Commerce plays a major role in how or if someone reacts to knowing winter is more than half done. Individuals who earn money plowing snow and ice off parking lots and driveways know that those particular revenue streams will dry up once wintry precipitation ceases. The same, to a lesser extent, goes for those skilled in the art of curing sick furnaces and/or wood stoves. Keeping such devices operational is always important, but during months when the temperature stays under freezing and occasionally dips below zero, those who provide these services are in even more demand, and the rate of pay they draw when responding to emergencies reflects that.
A person’s reaction to realizing that winter is half over depends to a certain extent on geography. For example, in Vail, Colorado, Whistler, British Columbia, or Carrabassett Valley in Maine, knowing that winter is on the wane can be discouraging, if not downright depressing. It’s not that folks living in those parts object to more moderate temperatures, but a lot of people there make their living in the ski industry, and it’s tough to generate business when there’s no snow.
By the same token, people in America’s south will greet the news that winter is at its midpoint with a shrug of their shoulders, if they react to it at all. Below-zero temperatures are unheard of in San Diego or Phoenix, and as far as economic hardship is concerned, well, there aren’t any snowmobile dealerships in Fort Lauderdale that’ll need to file for Chapter 11 bankruptcy protection.

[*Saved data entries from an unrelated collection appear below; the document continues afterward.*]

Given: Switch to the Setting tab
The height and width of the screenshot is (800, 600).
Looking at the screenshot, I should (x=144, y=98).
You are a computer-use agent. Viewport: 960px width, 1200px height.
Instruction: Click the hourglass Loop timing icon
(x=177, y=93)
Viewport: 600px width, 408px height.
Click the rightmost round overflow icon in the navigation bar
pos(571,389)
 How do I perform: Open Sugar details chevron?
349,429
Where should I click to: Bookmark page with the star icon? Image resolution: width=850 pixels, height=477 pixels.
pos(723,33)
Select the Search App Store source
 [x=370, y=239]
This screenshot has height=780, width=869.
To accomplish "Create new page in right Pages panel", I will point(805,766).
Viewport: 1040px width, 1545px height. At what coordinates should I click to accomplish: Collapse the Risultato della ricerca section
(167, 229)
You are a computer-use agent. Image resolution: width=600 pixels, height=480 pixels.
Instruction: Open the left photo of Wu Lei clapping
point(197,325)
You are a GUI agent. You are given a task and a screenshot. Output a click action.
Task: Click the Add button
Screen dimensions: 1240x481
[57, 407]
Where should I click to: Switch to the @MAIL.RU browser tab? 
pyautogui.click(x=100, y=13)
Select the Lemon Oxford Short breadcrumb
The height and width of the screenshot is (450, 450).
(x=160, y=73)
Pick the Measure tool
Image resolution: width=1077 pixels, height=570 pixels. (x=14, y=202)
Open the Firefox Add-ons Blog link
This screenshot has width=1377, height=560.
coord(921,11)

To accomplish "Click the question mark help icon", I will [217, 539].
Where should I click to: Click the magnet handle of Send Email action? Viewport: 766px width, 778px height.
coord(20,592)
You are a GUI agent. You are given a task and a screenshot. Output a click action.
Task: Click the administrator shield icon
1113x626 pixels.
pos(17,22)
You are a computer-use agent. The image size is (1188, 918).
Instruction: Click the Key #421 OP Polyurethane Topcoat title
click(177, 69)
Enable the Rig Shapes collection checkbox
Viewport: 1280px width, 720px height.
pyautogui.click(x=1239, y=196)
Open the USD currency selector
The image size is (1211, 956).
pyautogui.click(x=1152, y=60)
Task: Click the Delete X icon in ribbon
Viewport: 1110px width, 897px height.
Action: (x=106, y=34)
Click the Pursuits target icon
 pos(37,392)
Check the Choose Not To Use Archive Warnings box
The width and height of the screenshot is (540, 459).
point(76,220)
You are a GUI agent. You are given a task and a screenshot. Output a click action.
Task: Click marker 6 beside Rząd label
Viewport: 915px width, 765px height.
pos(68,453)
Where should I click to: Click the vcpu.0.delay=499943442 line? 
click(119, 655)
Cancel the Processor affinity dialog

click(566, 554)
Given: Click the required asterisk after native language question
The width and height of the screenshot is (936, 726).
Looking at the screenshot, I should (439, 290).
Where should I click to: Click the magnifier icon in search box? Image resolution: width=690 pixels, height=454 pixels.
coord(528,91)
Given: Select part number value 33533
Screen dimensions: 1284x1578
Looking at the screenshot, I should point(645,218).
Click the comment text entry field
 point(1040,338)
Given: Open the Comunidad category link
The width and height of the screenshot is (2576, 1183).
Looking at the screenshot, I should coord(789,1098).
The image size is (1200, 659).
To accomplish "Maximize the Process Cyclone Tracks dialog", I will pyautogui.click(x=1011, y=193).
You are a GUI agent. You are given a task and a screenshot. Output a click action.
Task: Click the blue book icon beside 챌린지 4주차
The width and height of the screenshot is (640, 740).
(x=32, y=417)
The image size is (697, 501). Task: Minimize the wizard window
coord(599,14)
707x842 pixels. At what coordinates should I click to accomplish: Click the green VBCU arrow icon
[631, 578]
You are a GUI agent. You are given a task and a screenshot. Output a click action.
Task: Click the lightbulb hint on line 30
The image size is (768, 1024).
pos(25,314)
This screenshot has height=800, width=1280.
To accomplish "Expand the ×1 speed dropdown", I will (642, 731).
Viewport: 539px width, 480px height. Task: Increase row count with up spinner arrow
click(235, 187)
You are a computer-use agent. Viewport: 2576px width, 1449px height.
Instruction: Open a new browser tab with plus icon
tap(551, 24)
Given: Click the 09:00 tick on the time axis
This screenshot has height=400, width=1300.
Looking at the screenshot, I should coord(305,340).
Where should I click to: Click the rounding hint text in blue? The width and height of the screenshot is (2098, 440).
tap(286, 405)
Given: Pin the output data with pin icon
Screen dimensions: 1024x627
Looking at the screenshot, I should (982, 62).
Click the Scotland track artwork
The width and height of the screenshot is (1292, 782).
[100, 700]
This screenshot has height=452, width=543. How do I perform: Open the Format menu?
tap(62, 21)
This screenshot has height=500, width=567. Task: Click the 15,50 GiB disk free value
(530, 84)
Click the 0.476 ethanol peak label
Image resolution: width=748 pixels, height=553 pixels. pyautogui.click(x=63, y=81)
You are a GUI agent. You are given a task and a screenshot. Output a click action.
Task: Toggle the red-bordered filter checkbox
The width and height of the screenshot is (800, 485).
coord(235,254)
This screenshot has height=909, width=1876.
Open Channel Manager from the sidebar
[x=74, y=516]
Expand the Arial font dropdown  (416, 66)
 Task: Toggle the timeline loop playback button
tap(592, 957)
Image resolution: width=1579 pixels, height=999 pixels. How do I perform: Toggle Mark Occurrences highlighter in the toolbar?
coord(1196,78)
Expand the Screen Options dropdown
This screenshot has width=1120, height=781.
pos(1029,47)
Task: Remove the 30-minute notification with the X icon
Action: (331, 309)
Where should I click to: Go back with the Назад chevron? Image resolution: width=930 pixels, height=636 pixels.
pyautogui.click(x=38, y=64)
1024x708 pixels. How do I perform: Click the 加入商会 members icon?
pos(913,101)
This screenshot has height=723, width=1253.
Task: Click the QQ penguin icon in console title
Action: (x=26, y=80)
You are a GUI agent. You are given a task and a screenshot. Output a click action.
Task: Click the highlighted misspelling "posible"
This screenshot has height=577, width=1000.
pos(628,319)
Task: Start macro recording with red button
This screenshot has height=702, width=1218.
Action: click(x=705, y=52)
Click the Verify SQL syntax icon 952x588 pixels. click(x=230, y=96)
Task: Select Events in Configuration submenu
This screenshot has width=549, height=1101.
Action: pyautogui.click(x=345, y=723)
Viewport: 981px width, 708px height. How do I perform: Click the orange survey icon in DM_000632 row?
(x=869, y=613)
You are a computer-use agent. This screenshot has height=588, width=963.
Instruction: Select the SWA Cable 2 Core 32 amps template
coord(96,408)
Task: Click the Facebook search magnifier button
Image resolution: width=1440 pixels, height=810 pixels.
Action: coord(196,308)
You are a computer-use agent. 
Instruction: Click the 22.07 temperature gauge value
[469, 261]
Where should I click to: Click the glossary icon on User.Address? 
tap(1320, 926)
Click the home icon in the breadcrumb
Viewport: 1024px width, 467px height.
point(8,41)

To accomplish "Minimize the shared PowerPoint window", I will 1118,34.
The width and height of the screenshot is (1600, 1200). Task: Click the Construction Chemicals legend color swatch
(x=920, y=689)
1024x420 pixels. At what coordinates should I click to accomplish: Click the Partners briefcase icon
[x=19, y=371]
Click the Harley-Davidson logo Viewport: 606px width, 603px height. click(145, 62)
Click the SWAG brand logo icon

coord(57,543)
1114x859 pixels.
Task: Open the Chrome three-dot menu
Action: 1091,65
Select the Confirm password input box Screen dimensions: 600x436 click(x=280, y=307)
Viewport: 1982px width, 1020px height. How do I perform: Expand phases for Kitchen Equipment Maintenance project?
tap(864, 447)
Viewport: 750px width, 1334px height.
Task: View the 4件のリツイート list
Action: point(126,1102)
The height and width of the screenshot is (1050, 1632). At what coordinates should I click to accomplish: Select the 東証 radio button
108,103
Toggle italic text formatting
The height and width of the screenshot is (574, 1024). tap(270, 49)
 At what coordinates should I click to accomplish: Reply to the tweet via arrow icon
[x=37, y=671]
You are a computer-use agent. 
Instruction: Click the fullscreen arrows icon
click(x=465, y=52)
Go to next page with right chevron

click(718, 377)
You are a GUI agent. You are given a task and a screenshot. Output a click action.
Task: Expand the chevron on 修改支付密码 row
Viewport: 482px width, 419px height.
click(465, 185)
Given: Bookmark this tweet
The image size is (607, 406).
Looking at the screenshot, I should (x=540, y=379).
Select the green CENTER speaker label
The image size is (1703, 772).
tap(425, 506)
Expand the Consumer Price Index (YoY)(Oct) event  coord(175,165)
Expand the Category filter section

For all I know people who live in winterless places may look forward to their non-summer months. Miami, Houston, and New Orleans are stiflingly hot for much of the year, so even though they don’t have what people around here think of as “winter,” they probably enjoy whatever respite from the heat and humidity they can get.
In the southern hemisphere right now, they too are halfway between the solstice and the equinox, but in their case it’s their summer that’s receding. I’ll bet surfers, jet skiers, and boaters in New Zealand and southern Argentina are experiencing the same vague foreboding that Maine’s snowmobilers are, knowing that in the not-too-distant future they’ll be putting their favorite recreational equipment into storage for eight months.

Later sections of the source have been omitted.